All sporting events for the spring season have been canceled and classes have moved online to stop the spread COVID-19.
Despite this, City College athletes are still trying to stay connected and active as best they can, even with no sports to play or gyms to go to.
“You can do a lot without equipment,” said women’s basketball coach Sandrine Krul.
Her team has been meeting once a week through Zoom and performing a workout routine that is designed to be as specific as possible for building basketball skills. They have also added a writing requirement so that players keep learning about the game even though they are not playing it.
Krul explained that not having hoops to shoot on is an obstacle, but said that they are doing the best with what they have.
“[The players] have to mimic shooting like [they] have a basketball in [their] hand,” she said.

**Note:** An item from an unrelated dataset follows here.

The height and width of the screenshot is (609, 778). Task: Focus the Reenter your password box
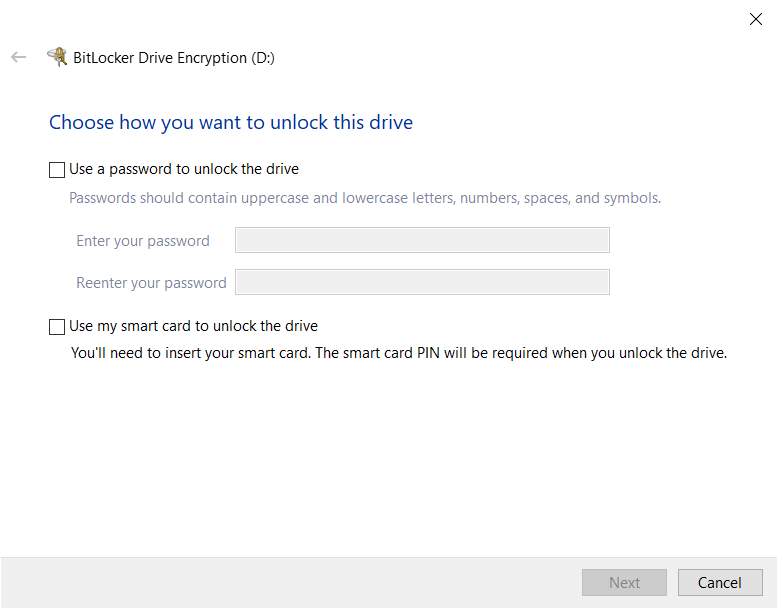pos(421,282)
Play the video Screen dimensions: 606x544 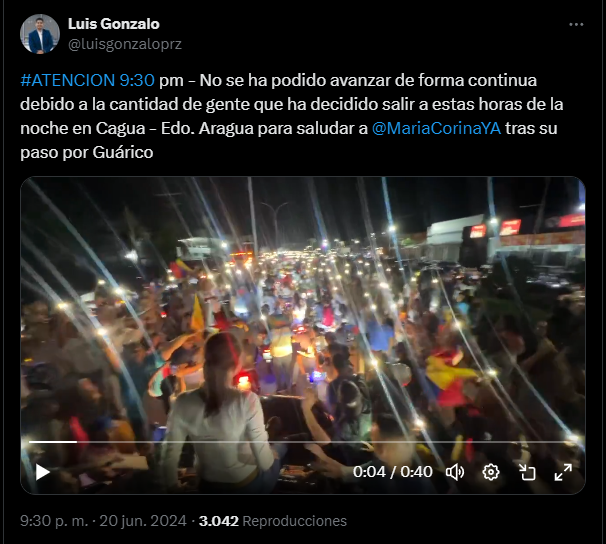(x=43, y=472)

Though the football team, like the basketball teams, would not be playing games right now even if everything was normal, they are trying to prepare as normally as possible to be ready if they are cleared to play in the fall.

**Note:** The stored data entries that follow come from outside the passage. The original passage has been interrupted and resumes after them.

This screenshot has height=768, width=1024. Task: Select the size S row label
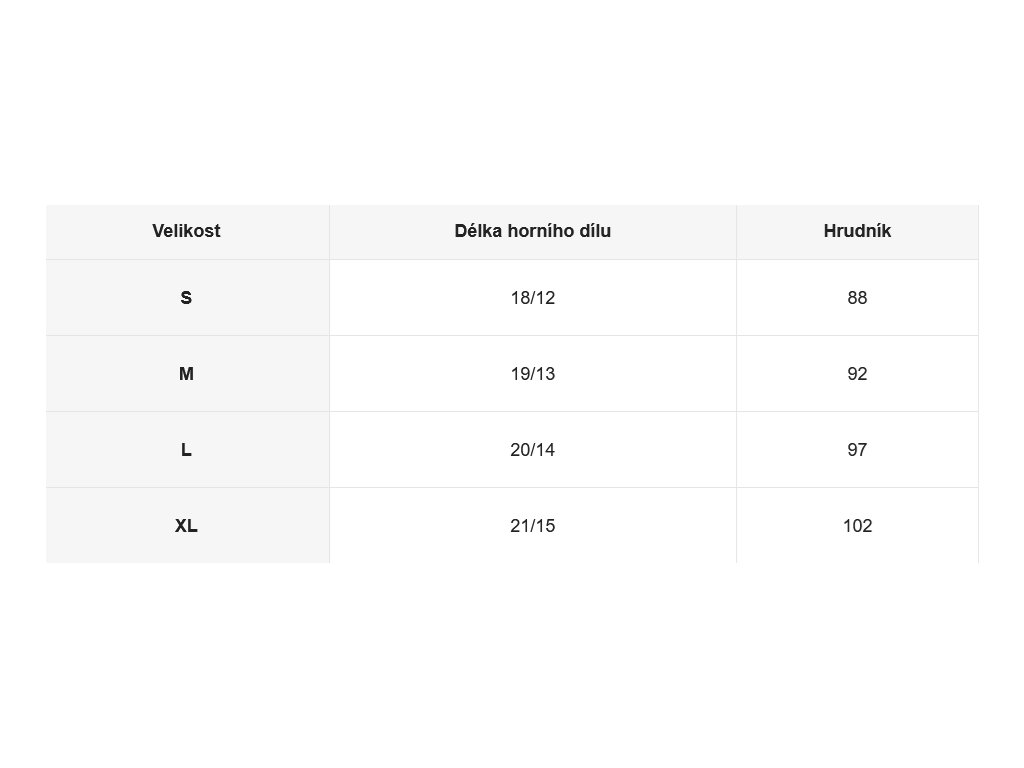coord(186,298)
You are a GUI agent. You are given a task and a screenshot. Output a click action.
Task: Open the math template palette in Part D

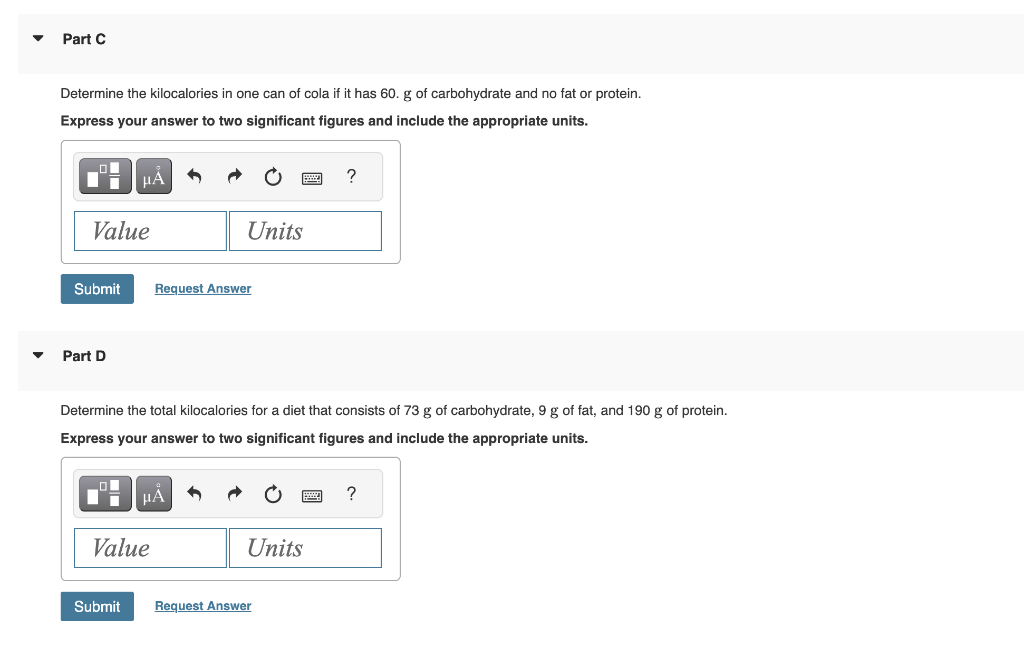(104, 493)
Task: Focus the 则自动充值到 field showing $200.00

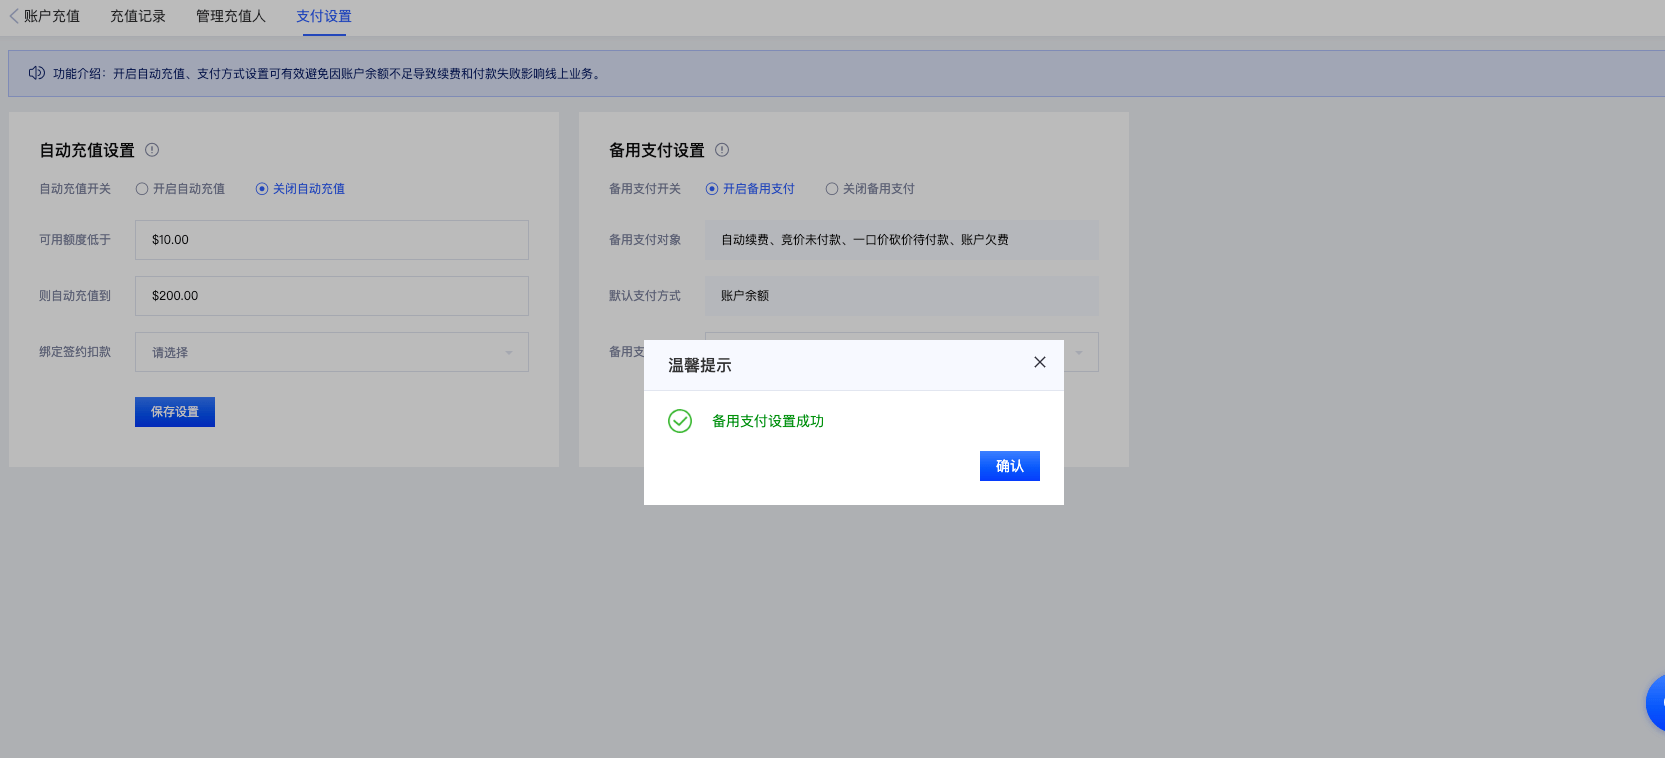Action: click(x=331, y=296)
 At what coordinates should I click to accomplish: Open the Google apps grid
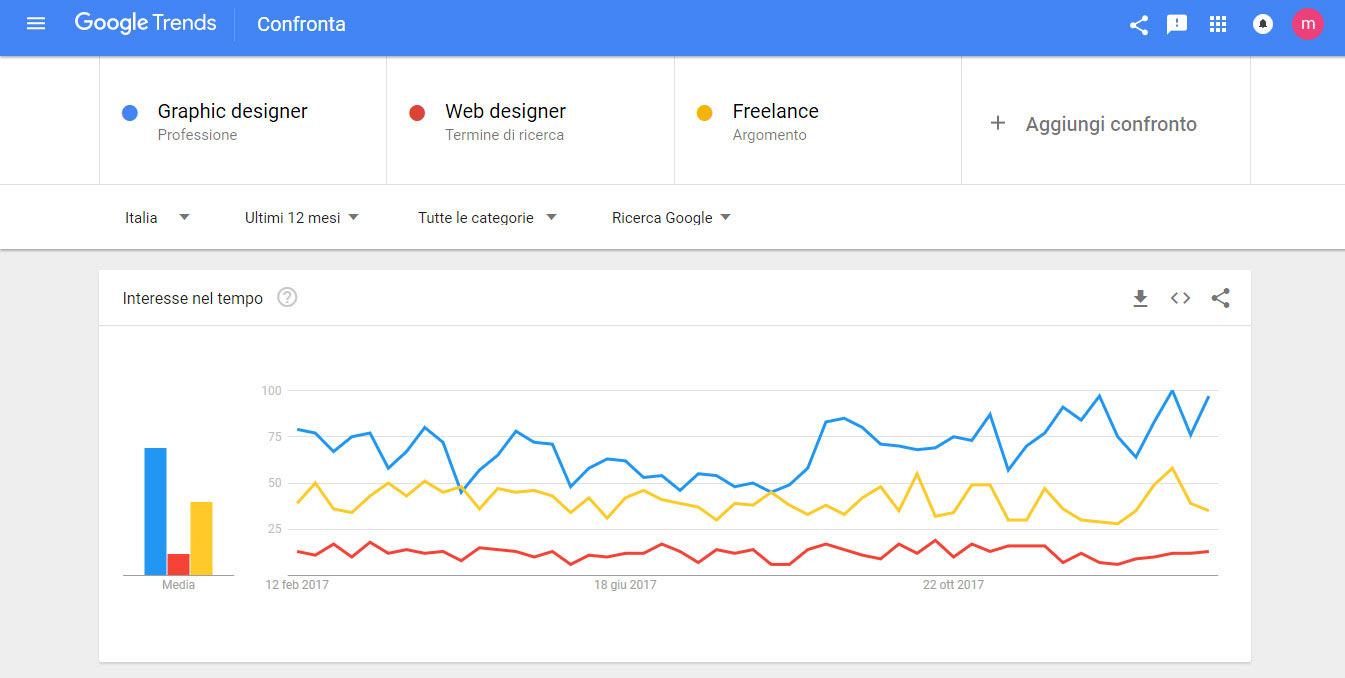tap(1217, 25)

They are working out as a team over Zoom, and utilizing social media to keep athletes engaged.
The Twitter account @SBCCFootball hosts “Vaq Lockdown” clinics, where coaches film videos that go into detail about football-specific skills and concepts. Players are also incentivized by competitions including “Vaq of the Day,” where three players are recognized for their performance in the previous workout.
“I don’t think [the shelter-in-place] will affect much of next year because we’re in spring ball, but it does affect getting to know the plays,” said running back Dominic Pedroza.

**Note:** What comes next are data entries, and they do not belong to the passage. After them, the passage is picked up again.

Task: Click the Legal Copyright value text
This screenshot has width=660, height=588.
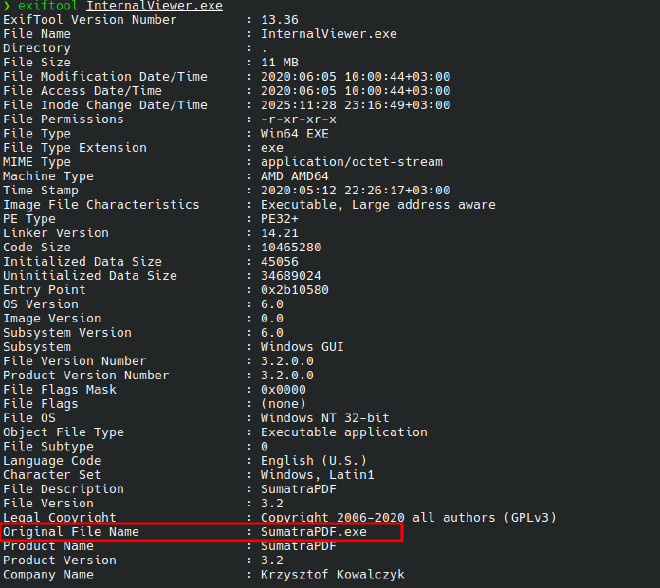Action: [x=408, y=517]
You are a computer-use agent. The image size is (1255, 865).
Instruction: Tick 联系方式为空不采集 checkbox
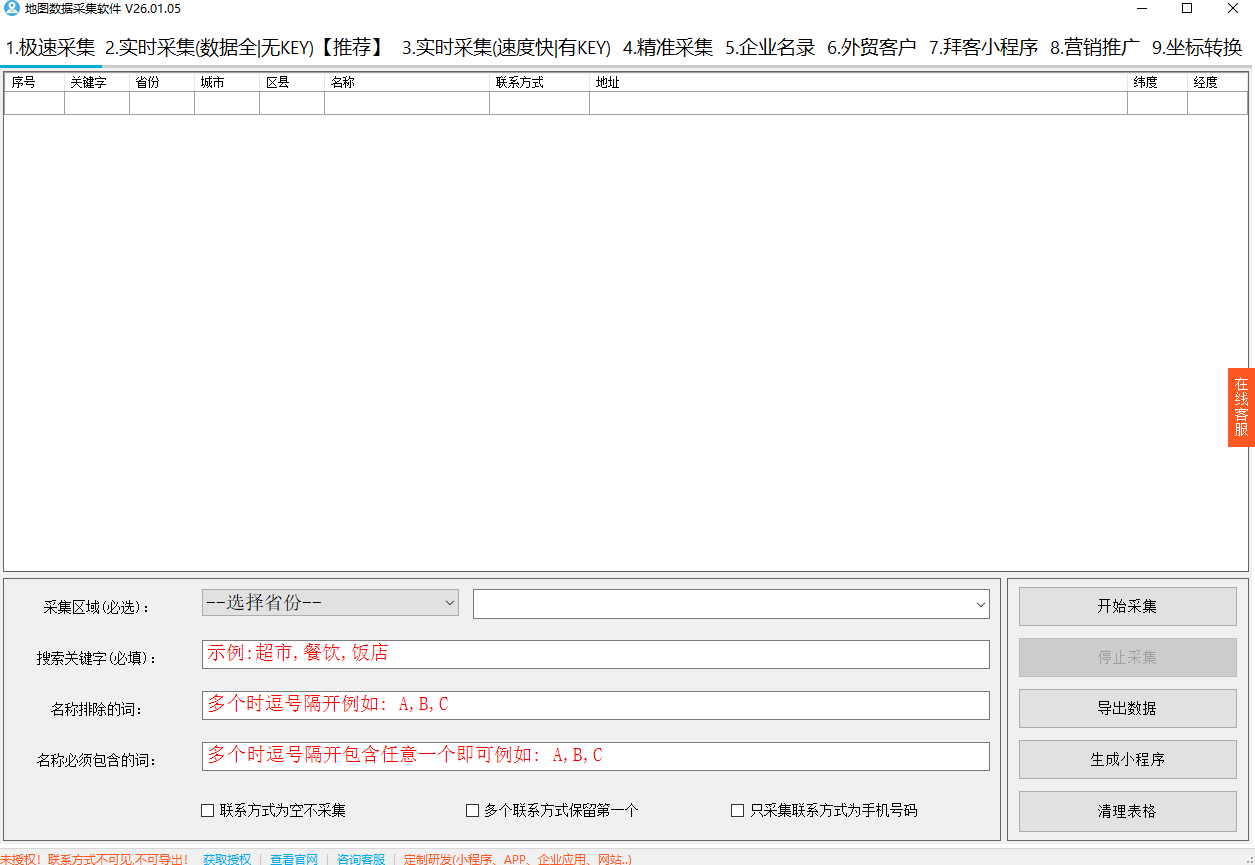coord(208,811)
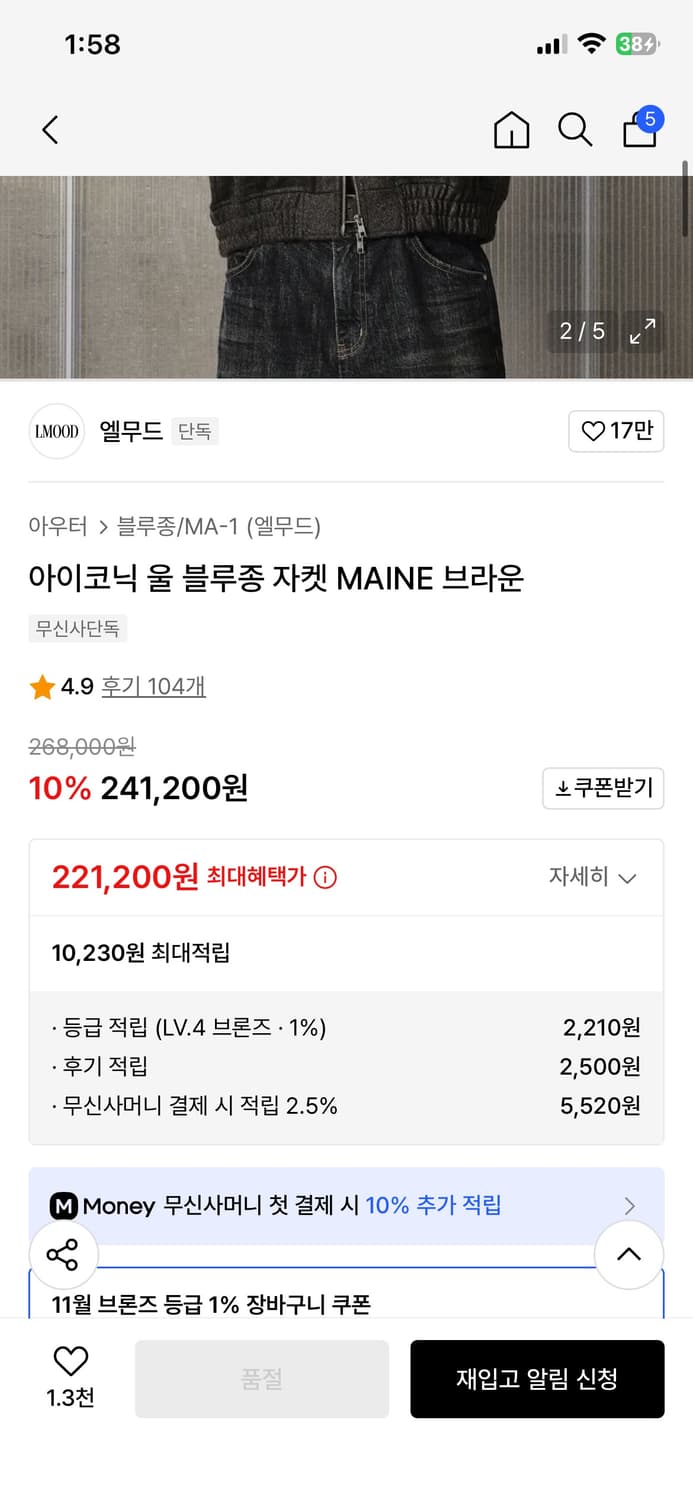
Task: Expand product image to fullscreen
Action: tap(642, 331)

He said that one of the biggest impacts could be on team chemistry, which he explained is an important part of this time of year.
“To make better connections you gotta have that in-person interaction,” Pedroza said.
The baseball and softball teams are taking similar approaches to basketball and football, utilizing Zoom. Baseball players have been having one-on-one meetings with coaches, hearing talks from guest speakers who are City College alumni and filling out a weekly workout log to track their fitness.
Softball players have been completing written assignments to hone their knowledge of their sport along with doing drills however they can.
Infielder Hannah Weaver explained that one of the assignments involved recording a video as though she was teaching a younger player a drill. She filmed herself going outside and fielding ground balls, demonstrating “how to properly move through the ball and the correct form for short hops.”
Weaver said she is worried about the effect that coronavirus will have on her experience with the softball team, as well as sports in general.
“Honestly I think it’s nowhere near effective but at least it’s keeping us connected as a team in some way,” she said. “Nothing can ever compare to actually being together when you play a team sport.”